No cooking involved. Just pile ingredients on bread, shove in toaster oven. Set to medium. Come back at the ding and smoosh.

I also revisted gingerbread pudding for book club night dessert. I can't find the recipe, but it's the gingerbread pudding cake recipe from the December 2007 issue of Bon Appetite.

Add soy vanilla ice cream - look at the gooey center...

I started a no-red-meat/pork food club with my friends that had such dietary restrictions. For our first dinner we had italian sausage and bean soup. Very simple recipe, and it took maybe 40 minutes to cook with chatting and losing track of time.

Link

Bubble bubble..

With nebbiolo and some shaved pecorino on top

Zoom in - the pasta was gluten free macaroni!

Yes, it did get bigger and bigger the longer it sat. I think quinoa pasta just never stops. Oh yea, we had french bread too! They made a garlic butter (chop up garlic mix with room temp butter).

There was also gluten and dairy free chocolate cake. Made in a springform pan. It was made with black eyed peas and tofu. Tasted a lot like a red bean cake.


But the tofu made it very moist, and who doesn't like red bean anyway?
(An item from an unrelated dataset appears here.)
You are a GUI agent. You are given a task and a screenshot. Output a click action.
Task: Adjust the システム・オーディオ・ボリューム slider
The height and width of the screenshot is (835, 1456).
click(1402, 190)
My friend and I had recently been gifted some flavored salts. I don't normally cook with salt, and she is not a big meat eater. So we experimented with my smoked salt. We made baked chicken with smoked salt; baked zuchinni with shaved parmesean, salt & pepper, and thyme; and mashed potatoes with peas, quinoa, sour cream, and green onions. The quinoa gives the potatoes a creamy texture if you can't have too much dairy (obviously you would also leave out the sour cream).